Task statement:
Check each line of the material for the string "Open", and copy the lines that have it.

Dataset records:
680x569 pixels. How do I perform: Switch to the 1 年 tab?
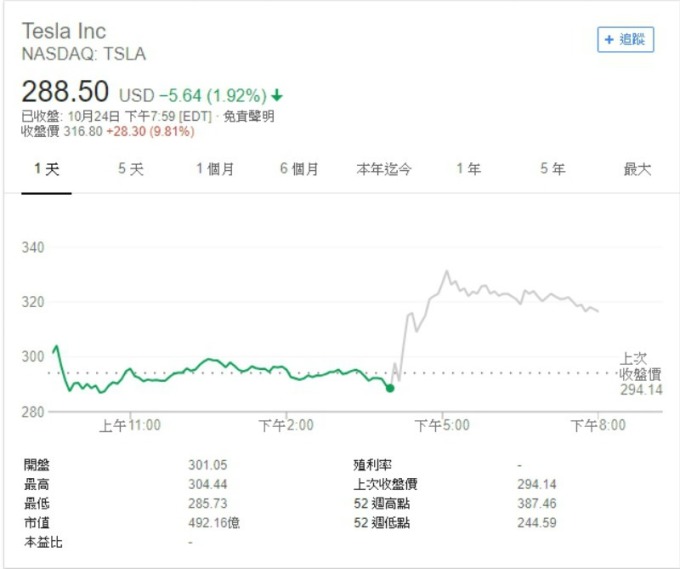click(468, 170)
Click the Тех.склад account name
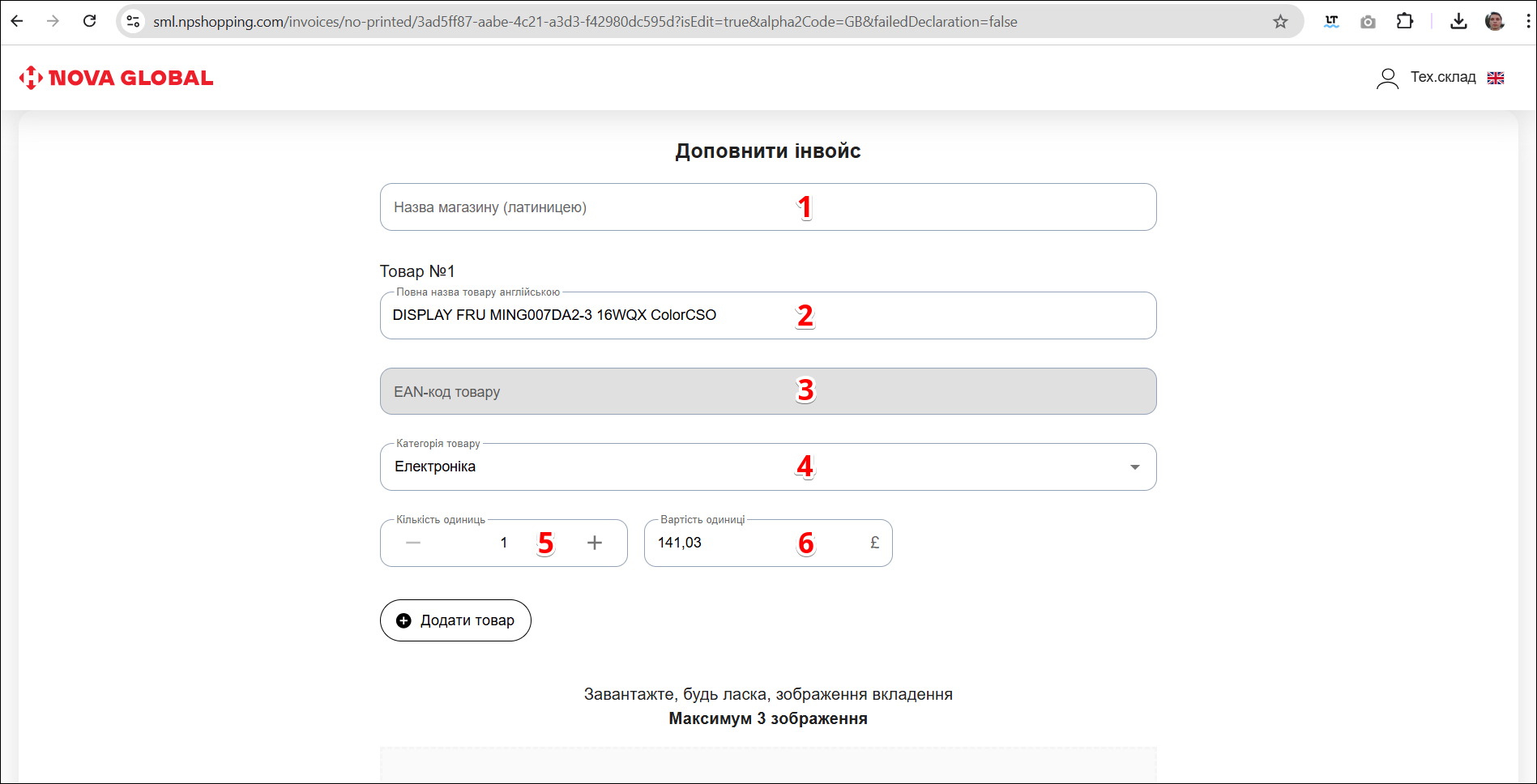The image size is (1537, 784). click(x=1443, y=77)
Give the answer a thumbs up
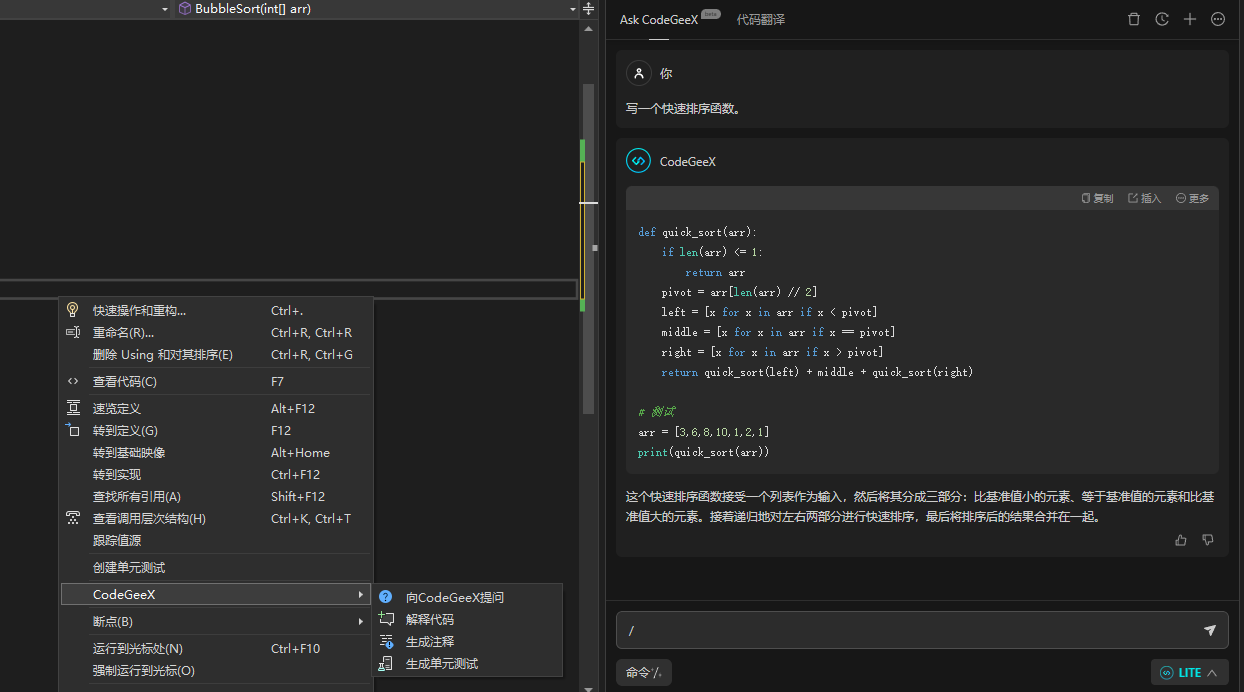The height and width of the screenshot is (692, 1244). point(1180,539)
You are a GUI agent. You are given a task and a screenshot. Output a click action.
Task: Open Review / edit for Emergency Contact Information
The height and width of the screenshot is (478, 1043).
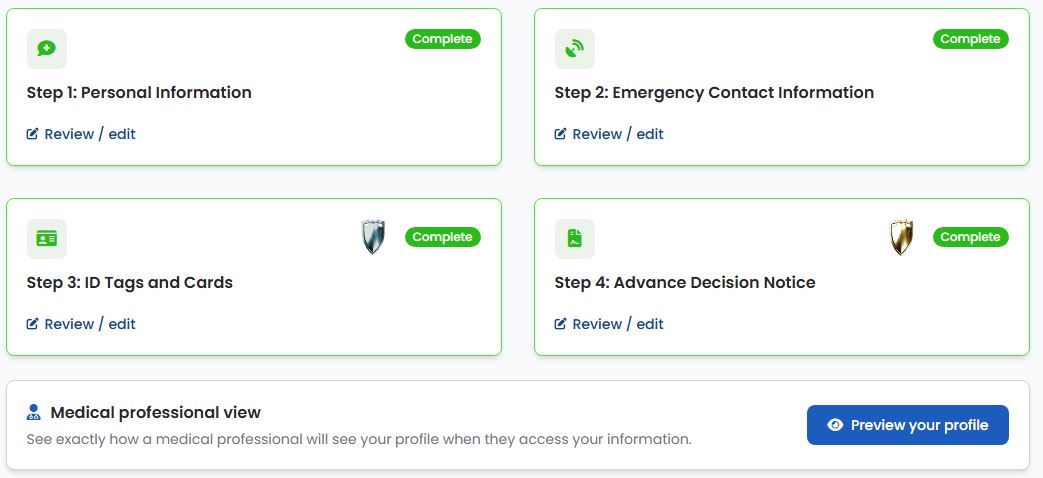[609, 134]
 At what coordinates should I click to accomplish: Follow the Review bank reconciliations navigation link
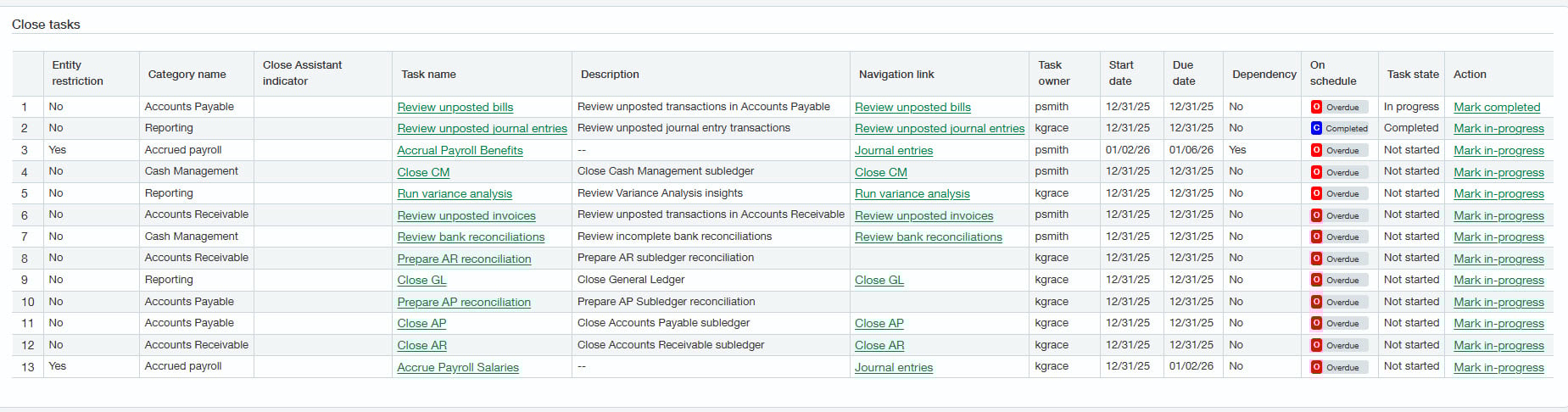(928, 237)
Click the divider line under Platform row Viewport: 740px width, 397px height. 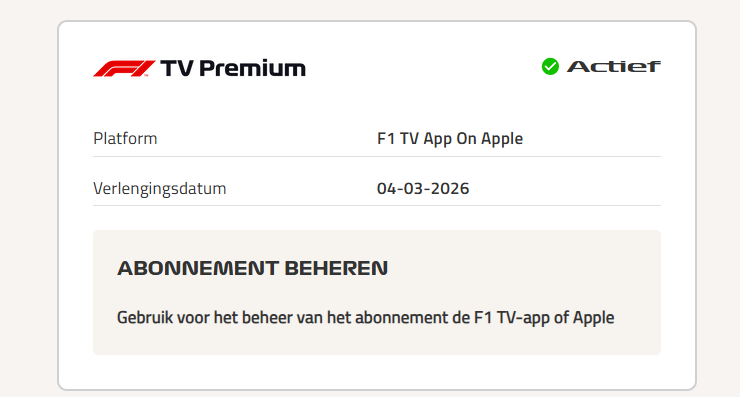377,156
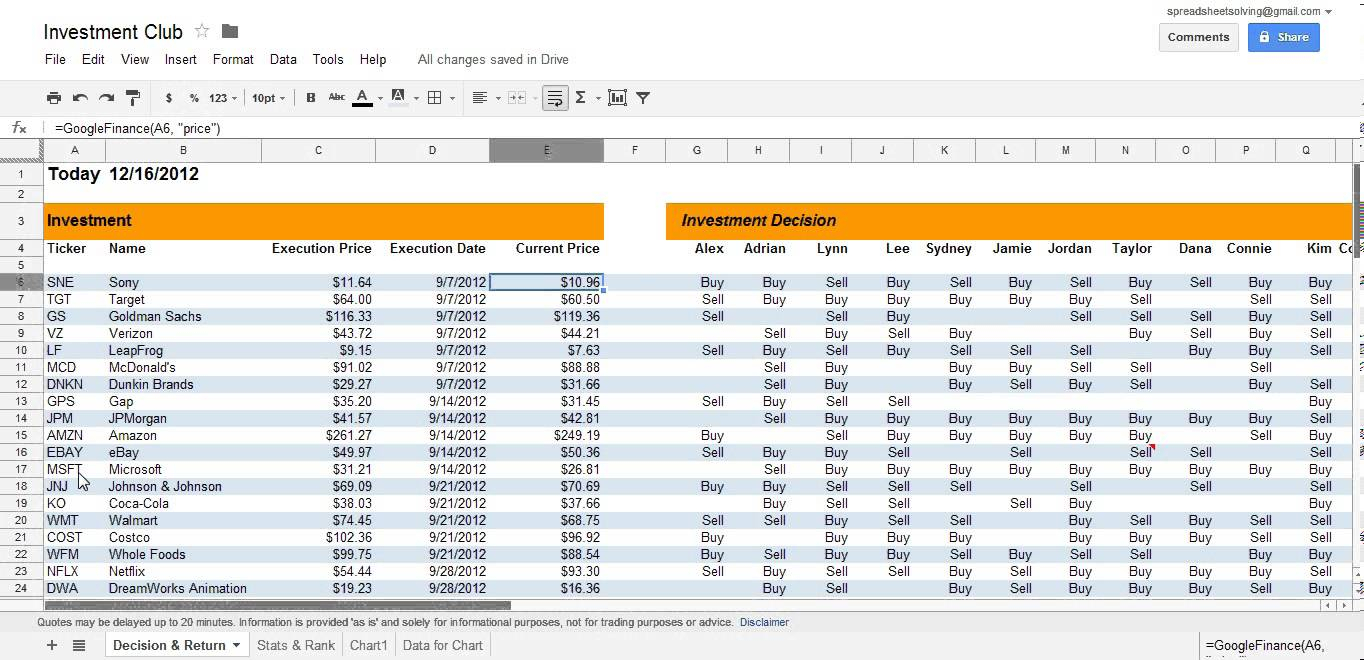Format selection as currency with dollar icon
Screen dimensions: 1364x660
coord(168,98)
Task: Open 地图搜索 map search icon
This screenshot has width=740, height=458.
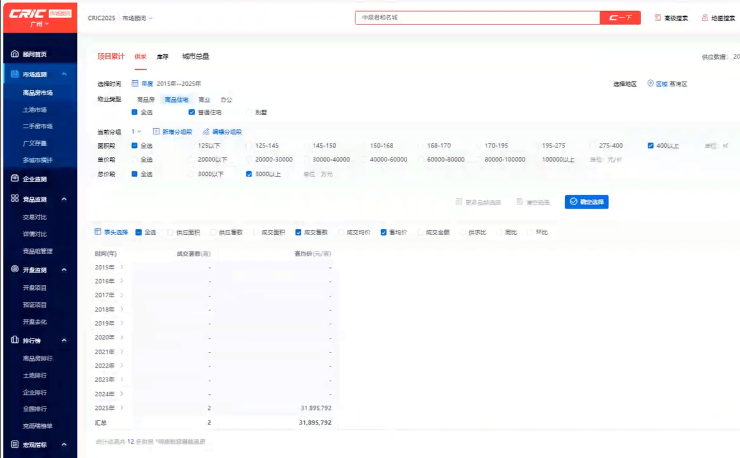Action: click(x=704, y=18)
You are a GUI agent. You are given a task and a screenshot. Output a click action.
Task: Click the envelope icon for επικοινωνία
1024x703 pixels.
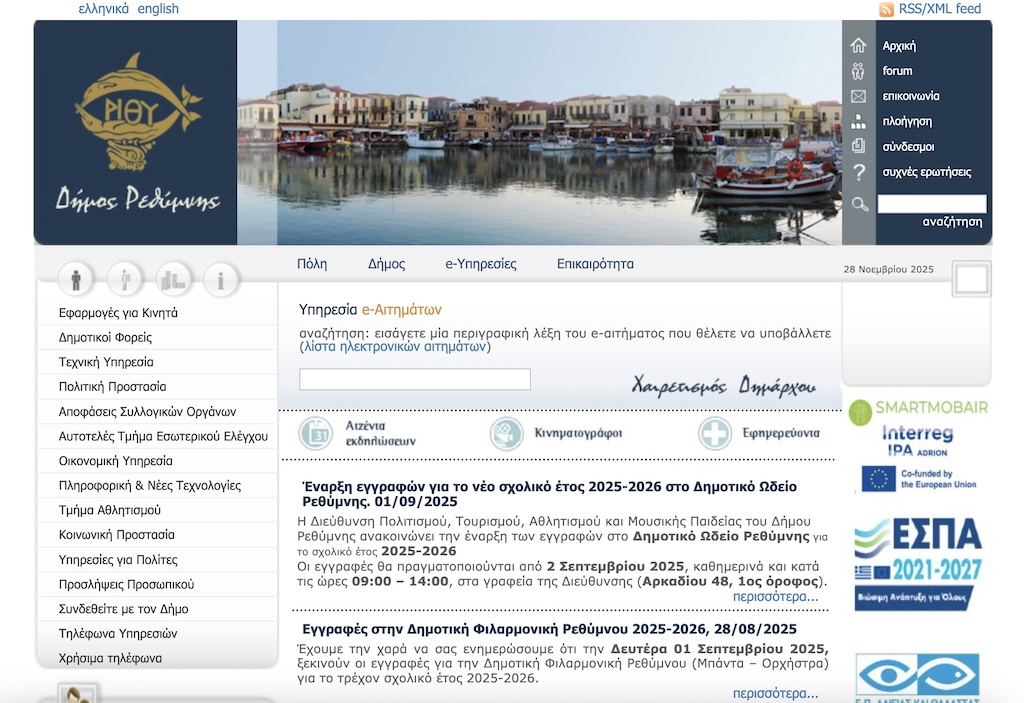point(858,97)
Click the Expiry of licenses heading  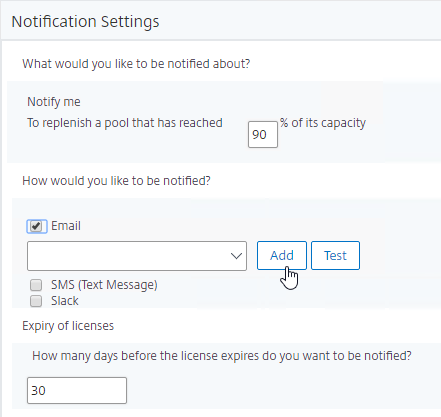(68, 326)
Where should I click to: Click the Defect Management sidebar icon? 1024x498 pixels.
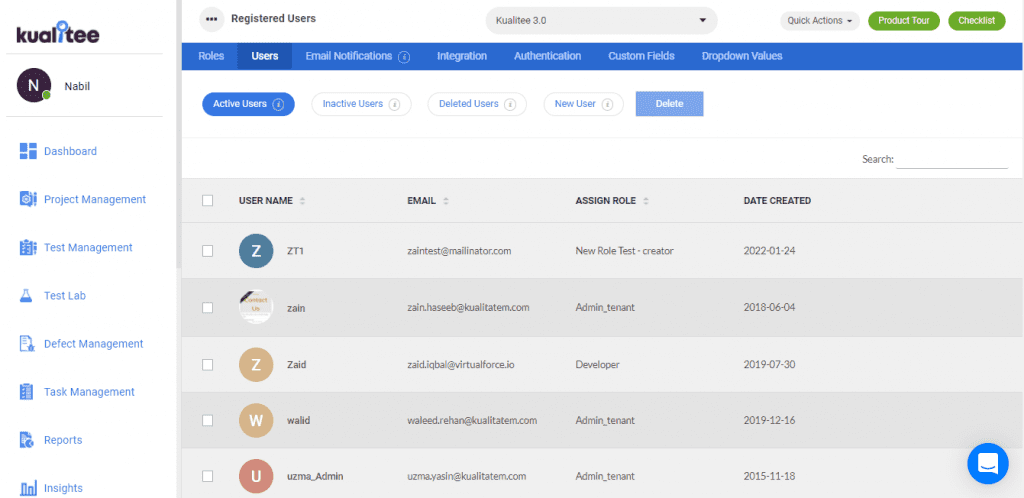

Result of this exercise:
Task: Open Review / edit for Emergency Contact Information
Task: Open 地图搜索 map search icon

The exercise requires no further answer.